# Cutting Board With Thick Veneer: Asking for Delamination?



## nicholasrhall (Aug 19, 2012)

I saw a lovely quilted maple cutting board created by FJPetruso recently and I was really impressed. It got me thinking about using thick veneers on cutting boards. It takes less work to produce cutting boards using a thick 1/4" veneer, than it does to laminate a bunch of boards together, but it looks like a million bucks.

http://lumberjocks.com/projects/103368#comment-1860526

I wonder whether or not there will be structural issues with it, especially delamination. Granted, using the same species with the same seasonal movement rates will help, as will ensuring that the grain matches (not putting quartersawn on top of flatsawn). That said, cutting boards take an enormous amount of abuse, with constant introduction of moisture through washing.
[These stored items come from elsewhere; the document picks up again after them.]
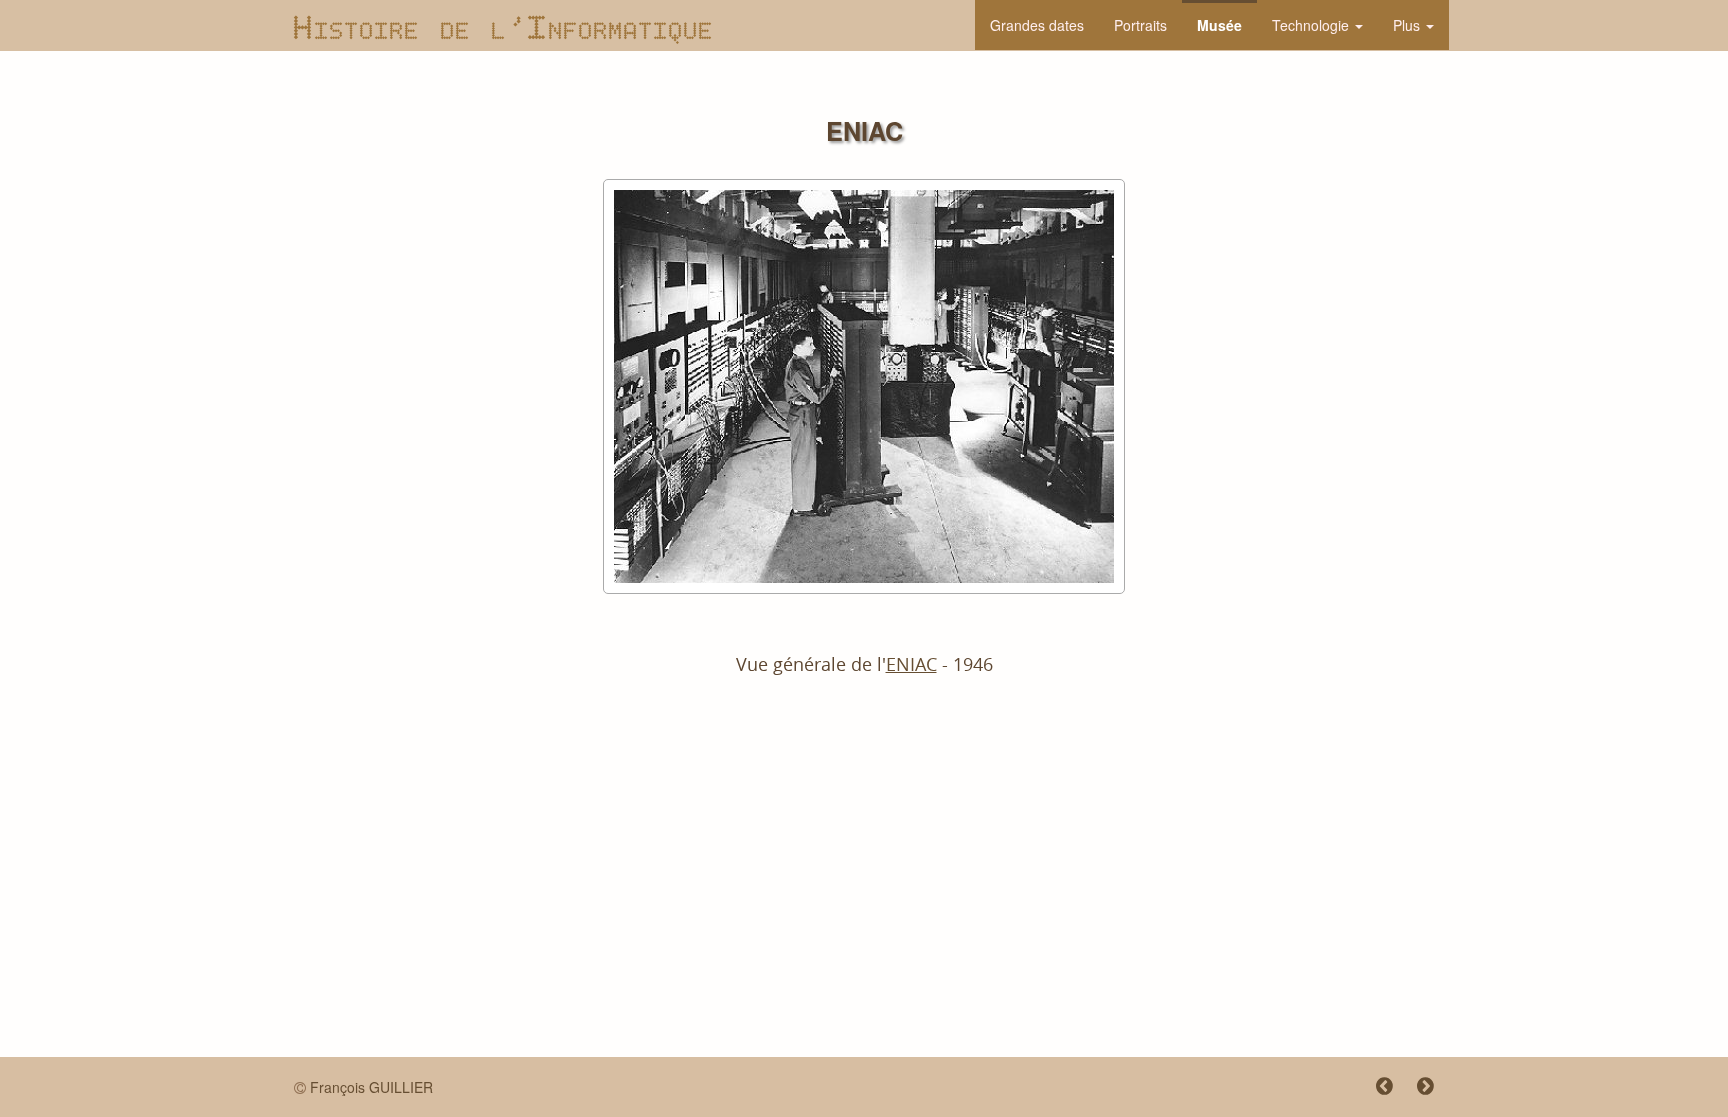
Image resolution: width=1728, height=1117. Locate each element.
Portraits (1140, 25)
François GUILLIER (371, 1087)
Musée (1219, 25)
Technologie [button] (1312, 25)
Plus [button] (1408, 25)
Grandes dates (1037, 25)
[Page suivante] (1415, 1087)
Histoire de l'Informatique (504, 24)
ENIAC (911, 664)
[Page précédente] (1375, 1087)
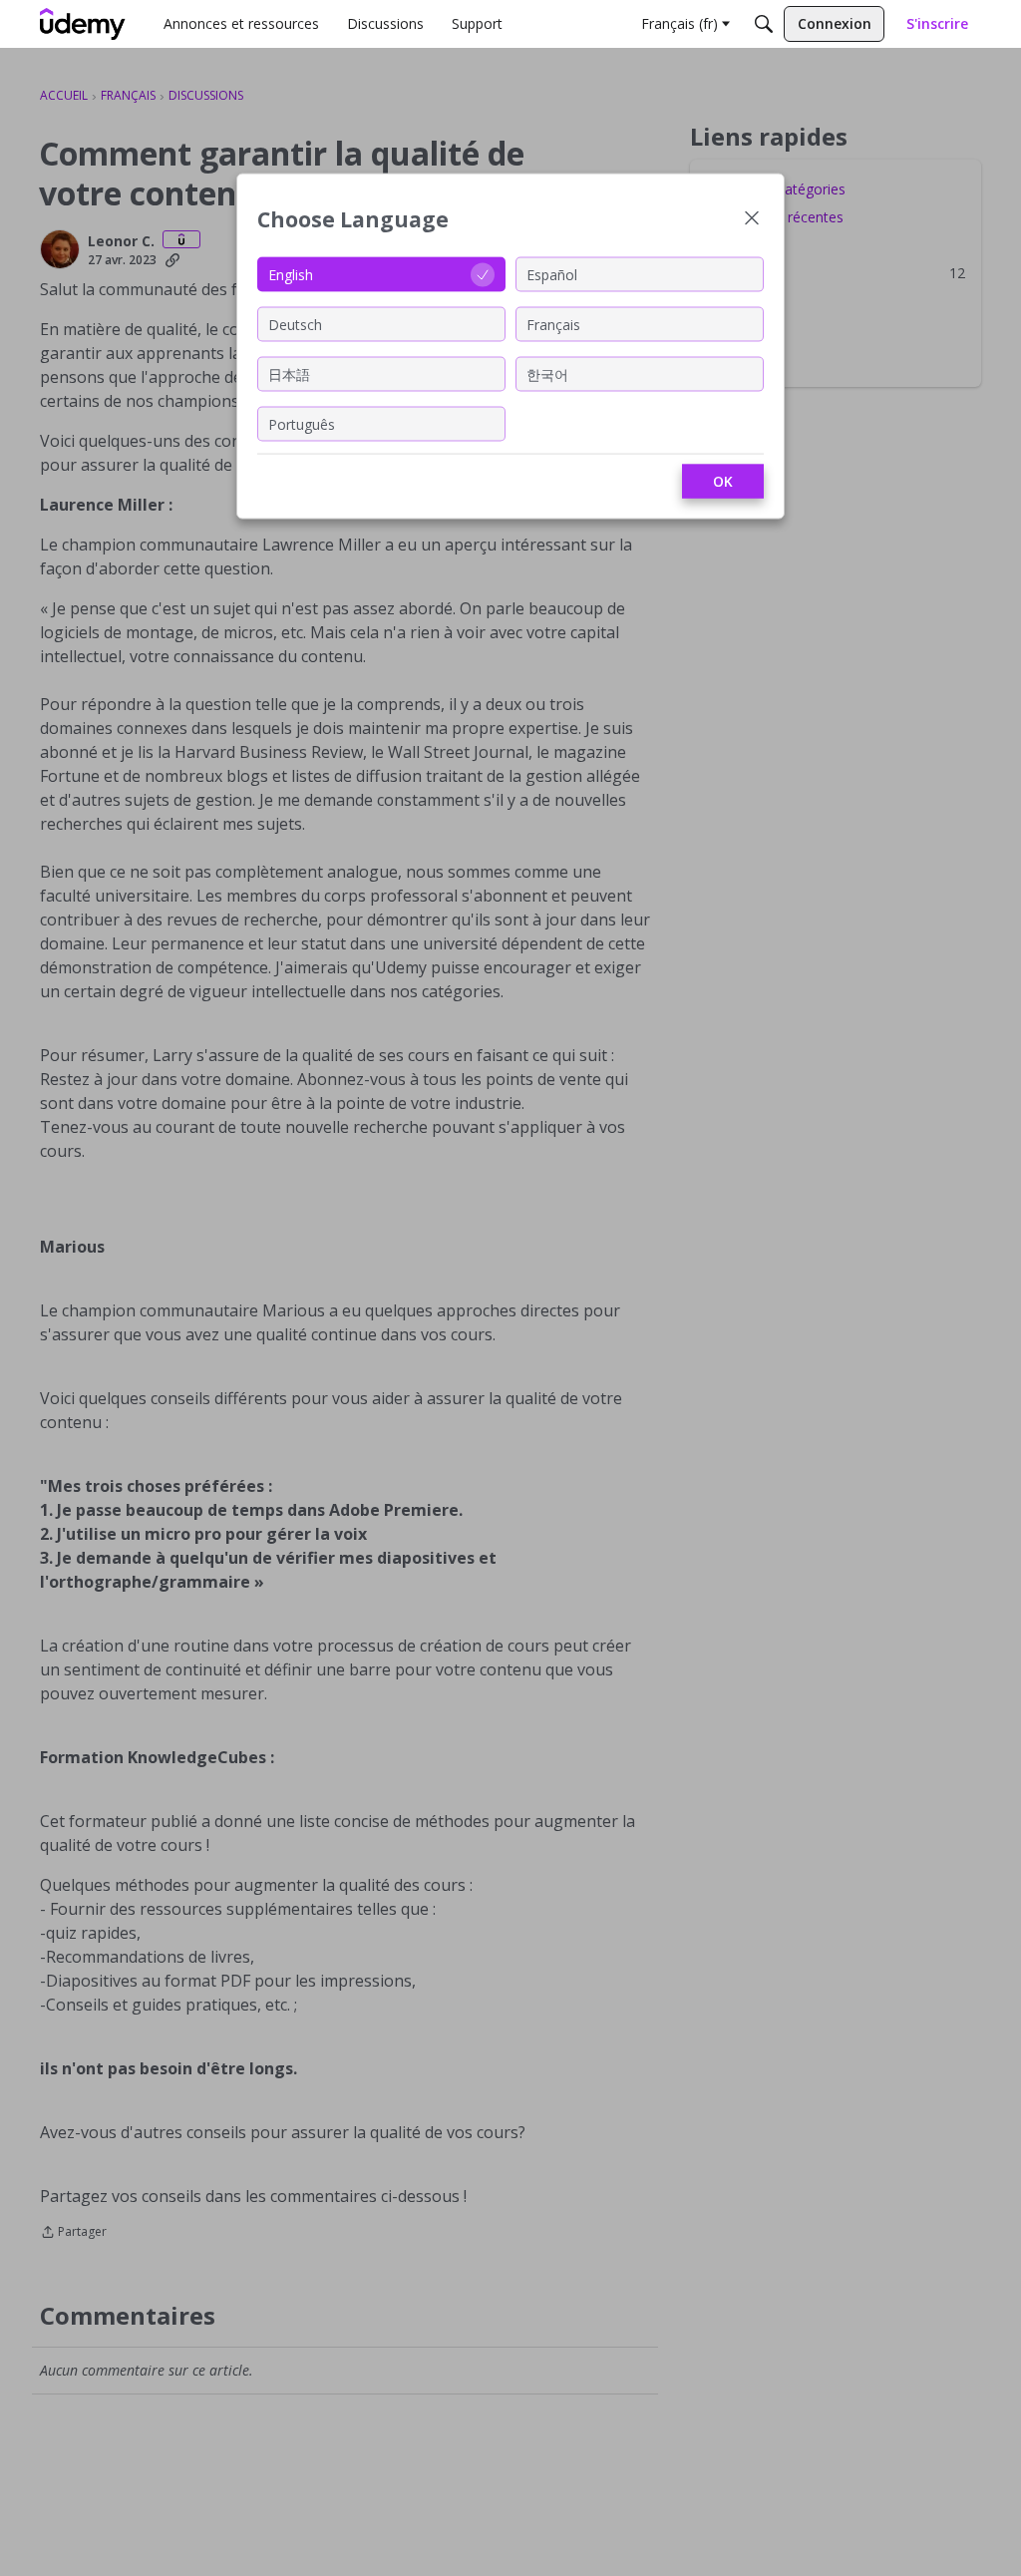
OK (723, 481)
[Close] (752, 219)
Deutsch (295, 323)
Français (553, 323)
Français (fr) (679, 23)
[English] (83, 24)
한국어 (547, 373)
What do you folks think, are veneers likely to delaminate on a cutting board? If so, what can be done to mitigate the issue?


----------



## ChefHDAN (Aug 7, 2010)

From my perspective when boards get that beautiful, they are not production workhorses that are going to get a lot of abuse. No board should ever be soaked or run through a dishwasher, and if the movement control measures you cite are observed and the board is regularly oiled I would say the board would last a lifetime.


----------



## Yonak (Mar 27, 2014)

It wouldn't hurt to enhance the bond using some sort of mechanical lock, such as shallow splines and/or tenons, as close to the edges as is practical.


----------